A vibrant celebration of summer, this Polish Chłodnik combines earthy beets, tangy fermented dairy, and crisp vegetables into a refreshing chilled soup. The stunning fuchsia color draws you in, while the balance of creamy and crunchy textures keeps you coming back for more.
After discovering this soup during a summer in Poland, I was amazed by how something so simple could be so satisfying. The way the creamy base contrasts with crunchy vegetables creates a symphony of textures in every spoonful.
Essential Ingredients
- Fresh beets: Choose firm, medium-sized for best flavor
- Kefir: Creates perfect tangy base
- Plain yogurt: Adds richness and body
- English cucumber: Provides crisp texture
- Fresh radishes: Adds peppery crunch
- Fresh herbs: Dill is traditional but chives work well
- Lemon juice: Brightens all flavors
- Hard-boiled eggs: Traditional garnish
Step-by-Step Creation
- Step 1:
- Prepare beets: Grate and simmer until tender
- Step 2:
- Cool completely: Use ice bath to speed process
- Step 3:
- Prep vegetables: Grate cucumber and radishes
- Step 4:
- Combine dairy: Mix kefir and yogurt until smooth
- Step 5:
- Assemble soup: Layer ingredients gradually
- Step 6:
- Season carefully: Balance tang and salt
- Step 7:
- Chill thoroughly: Allow flavors to meld
- Step 8:
- Garnish generously: Add fresh herbs and eggs
Growing up with Polish heritage, I learned that chłodnik isn't just soup - it's a celebration of summer's bounty. My grandmother taught me that taking time with each ingredient, especially properly cooling the beets, makes all the difference.

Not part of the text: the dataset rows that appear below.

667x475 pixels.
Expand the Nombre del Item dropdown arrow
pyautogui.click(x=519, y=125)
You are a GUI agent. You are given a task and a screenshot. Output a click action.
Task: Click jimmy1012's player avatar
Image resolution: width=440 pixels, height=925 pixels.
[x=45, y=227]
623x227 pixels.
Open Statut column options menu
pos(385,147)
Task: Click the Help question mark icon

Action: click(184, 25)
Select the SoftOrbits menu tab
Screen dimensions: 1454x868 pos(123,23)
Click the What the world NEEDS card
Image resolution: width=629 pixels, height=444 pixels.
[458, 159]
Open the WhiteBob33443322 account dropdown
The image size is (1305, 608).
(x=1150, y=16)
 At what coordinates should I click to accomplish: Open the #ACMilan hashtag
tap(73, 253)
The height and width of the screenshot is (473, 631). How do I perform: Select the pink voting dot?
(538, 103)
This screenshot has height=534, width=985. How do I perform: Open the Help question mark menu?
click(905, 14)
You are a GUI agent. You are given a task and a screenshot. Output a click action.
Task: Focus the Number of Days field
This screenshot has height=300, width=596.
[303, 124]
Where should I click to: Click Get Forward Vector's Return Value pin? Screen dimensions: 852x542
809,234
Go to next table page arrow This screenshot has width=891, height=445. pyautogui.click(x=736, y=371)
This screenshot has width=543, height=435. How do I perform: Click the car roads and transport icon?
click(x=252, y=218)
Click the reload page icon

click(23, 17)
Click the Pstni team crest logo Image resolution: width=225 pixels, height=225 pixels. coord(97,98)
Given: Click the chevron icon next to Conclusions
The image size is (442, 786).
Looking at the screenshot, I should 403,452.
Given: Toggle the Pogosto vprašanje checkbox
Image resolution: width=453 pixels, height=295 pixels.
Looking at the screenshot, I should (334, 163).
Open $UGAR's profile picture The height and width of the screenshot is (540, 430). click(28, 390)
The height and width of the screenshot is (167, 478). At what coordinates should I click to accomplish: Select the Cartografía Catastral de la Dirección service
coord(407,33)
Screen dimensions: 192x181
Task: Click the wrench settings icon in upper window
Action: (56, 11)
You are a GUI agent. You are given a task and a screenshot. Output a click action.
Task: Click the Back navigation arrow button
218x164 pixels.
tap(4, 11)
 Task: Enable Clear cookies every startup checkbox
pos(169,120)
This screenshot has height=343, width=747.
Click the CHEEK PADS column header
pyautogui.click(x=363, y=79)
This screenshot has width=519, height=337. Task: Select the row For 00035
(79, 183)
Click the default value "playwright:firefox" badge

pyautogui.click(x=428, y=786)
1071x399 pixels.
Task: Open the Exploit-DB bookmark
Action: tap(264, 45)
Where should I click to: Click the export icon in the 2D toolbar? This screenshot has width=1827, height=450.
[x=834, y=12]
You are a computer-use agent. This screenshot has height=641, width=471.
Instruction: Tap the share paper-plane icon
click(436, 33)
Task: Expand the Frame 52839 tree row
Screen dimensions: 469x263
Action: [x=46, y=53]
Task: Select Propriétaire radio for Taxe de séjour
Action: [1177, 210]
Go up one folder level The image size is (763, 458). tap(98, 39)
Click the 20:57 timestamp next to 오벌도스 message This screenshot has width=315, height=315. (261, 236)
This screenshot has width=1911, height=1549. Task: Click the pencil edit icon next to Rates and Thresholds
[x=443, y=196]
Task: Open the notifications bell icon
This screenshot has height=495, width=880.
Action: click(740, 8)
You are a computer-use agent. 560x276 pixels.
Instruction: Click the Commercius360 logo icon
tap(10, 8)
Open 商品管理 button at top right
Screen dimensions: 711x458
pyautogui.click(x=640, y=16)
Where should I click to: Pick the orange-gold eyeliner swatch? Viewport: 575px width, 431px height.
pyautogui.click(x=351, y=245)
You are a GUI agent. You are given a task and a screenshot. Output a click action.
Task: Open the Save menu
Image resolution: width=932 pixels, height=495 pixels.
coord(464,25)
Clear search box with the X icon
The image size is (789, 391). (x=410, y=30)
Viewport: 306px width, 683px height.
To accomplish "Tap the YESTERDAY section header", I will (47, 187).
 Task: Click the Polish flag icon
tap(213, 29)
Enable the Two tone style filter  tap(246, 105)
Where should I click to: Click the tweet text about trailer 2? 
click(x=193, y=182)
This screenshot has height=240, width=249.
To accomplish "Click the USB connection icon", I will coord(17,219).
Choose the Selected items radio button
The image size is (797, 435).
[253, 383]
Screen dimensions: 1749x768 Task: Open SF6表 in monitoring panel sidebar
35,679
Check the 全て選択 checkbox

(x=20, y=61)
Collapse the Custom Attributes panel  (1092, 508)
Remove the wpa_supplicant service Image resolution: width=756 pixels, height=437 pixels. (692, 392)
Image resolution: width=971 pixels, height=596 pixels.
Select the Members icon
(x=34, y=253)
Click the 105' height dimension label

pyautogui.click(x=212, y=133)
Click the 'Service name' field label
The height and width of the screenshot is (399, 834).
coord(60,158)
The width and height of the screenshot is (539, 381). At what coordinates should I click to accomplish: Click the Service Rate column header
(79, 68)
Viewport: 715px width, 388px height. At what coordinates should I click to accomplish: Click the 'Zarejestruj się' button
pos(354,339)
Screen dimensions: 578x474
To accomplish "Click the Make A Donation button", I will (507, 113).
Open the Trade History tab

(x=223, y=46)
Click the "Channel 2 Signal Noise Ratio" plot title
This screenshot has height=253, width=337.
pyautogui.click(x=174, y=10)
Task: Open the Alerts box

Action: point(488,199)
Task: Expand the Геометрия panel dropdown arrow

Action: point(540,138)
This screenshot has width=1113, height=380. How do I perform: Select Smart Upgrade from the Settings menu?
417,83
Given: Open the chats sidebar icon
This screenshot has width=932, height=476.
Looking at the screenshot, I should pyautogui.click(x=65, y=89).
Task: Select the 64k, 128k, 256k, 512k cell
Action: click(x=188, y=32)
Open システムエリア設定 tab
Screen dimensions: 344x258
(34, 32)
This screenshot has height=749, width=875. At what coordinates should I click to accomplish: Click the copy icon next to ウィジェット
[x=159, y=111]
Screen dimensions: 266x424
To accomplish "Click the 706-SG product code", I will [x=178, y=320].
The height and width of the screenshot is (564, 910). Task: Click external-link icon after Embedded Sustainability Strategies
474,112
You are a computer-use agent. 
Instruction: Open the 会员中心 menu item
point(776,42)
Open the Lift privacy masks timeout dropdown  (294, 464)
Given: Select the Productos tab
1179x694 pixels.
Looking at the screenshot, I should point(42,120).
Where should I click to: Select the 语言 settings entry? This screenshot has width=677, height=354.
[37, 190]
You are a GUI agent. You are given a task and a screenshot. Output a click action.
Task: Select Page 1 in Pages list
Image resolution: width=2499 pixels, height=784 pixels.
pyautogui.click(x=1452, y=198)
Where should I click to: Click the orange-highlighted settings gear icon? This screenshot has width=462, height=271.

Perfect Temperature Control
- Cool beets completely before mixing
- Keep all ingredients well chilled
- Serve in chilled bowls
- Store at back of refrigerator

Make-Ahead Magic
- Prep vegetables night before
- Cook beets in advance
- Store components separately
- Assemble just before serving
Meal Planning Options
Through countless summer servings, I've discovered perfect pairings:
- Crusty rye bread on side
- Boiled new potatoes
- Fresh herb salad
- Additional hard-boiled eggs
This soup has become my summer kitchen savior, offering both nourishment and refreshment. Whether served as a light lunch or elegant starter, it never fails to bring cooling comfort to warm days.
Advanced Serving Variations
Through years of making this soup, I've developed some delightful variations:
- Horseradish Kick: Add fresh grated horseradish
- Herb Garden: Mix multiple fresh herbs
- Extra Protein: Add chopped smoked salmon
- Texture Play: Include diced apple for sweetness
Perfect Garnish Techniques
- Layer herbs aesthetically
- Arrange egg quarters symmetrically
- Drizzle with good olive oil
- Add edible flowers in summer

Regional Adaptations
Different Polish regions add their own touch:
- Warsaw style: Extra dill and sour cream
- Krakow version: Added young beet greens
- Coastal: Sometimes includes smoked fish
- Mountain: Often more garlicky
The beauty of chłodnik lies in its adaptability while maintaining its essence. My Polish grandmother would say "Każdy ma swój smak" - everyone has their own taste. This soup welcomes personal touches while honoring tradition.
Frequently Asked Questions
- → Why wear gloves?
- Raw beets stain hands - gloves protect from discoloration.
- → Can I use cooked beets?
- Yes, but raw grated beets provide better flavor and texture.
- → How long does it keep?
- Up to 3-4 days in refrigerator.
- → Can I use all yogurt?
- Yes, but kefir adds extra probiotics and thinner texture.
- → Why does color change?
- Beet pigments deepen as soup chills in refrigerator.